> **Required work**:
In the entries that follow, the line with "Screen dimensions: 1401x840" opens the range and the line with "Click the open capture file folder icon" closes it; repeat that range exactly, both lines included.

> **Source data**:
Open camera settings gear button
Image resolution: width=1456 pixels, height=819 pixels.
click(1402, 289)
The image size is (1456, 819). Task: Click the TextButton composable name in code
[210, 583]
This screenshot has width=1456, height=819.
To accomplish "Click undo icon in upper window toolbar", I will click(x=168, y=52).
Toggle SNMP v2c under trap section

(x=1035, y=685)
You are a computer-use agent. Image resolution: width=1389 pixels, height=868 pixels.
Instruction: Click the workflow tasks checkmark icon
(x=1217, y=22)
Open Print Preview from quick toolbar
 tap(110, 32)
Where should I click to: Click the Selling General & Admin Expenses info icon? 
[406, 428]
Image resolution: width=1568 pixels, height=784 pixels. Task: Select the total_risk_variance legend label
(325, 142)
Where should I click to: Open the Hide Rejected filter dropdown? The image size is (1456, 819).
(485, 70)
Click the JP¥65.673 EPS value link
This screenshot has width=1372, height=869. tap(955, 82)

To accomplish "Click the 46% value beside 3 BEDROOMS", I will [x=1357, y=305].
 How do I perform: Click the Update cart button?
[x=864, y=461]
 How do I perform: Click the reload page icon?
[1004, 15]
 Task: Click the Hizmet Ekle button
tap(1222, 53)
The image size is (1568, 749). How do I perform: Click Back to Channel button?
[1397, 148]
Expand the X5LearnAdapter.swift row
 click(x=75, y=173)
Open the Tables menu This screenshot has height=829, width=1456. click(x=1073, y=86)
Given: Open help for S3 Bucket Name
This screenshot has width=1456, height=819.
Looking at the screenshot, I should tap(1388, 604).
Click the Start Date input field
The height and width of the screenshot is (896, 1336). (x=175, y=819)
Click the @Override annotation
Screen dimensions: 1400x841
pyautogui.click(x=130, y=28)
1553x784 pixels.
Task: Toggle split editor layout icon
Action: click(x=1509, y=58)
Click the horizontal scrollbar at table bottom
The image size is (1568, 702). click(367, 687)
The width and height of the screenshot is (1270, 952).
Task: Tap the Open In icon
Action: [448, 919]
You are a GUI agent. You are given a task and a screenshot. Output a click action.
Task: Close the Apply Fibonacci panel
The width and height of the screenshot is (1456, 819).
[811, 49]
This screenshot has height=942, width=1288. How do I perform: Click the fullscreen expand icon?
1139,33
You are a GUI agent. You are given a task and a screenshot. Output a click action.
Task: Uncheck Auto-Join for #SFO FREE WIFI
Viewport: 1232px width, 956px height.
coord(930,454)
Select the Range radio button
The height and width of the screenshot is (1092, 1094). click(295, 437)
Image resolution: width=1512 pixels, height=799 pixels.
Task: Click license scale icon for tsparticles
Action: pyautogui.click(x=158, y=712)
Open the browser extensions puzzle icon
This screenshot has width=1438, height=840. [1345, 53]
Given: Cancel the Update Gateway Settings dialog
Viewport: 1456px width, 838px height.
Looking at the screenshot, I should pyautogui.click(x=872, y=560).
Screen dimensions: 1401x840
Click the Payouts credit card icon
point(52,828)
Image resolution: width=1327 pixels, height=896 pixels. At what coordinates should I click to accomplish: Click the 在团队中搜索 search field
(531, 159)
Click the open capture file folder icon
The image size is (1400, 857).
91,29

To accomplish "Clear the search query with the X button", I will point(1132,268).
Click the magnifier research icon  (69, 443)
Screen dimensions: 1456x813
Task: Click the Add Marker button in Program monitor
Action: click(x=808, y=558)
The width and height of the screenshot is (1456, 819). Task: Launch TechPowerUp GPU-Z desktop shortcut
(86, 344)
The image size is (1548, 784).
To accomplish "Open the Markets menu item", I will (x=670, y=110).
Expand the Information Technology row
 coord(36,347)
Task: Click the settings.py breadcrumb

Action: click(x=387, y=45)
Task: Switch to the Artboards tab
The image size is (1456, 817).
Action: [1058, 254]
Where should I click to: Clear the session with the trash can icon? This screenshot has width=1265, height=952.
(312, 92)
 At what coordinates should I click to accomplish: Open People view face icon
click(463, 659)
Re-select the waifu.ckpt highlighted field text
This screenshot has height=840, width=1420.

> **Output of the exercise**:
Screen dimensions: 1401x840
Click the Payouts credit card icon
point(52,828)
Image resolution: width=1327 pixels, height=896 pixels. At what coordinates should I click to accomplish: Click the 在团队中搜索 search field
(531, 159)
Click the open capture file folder icon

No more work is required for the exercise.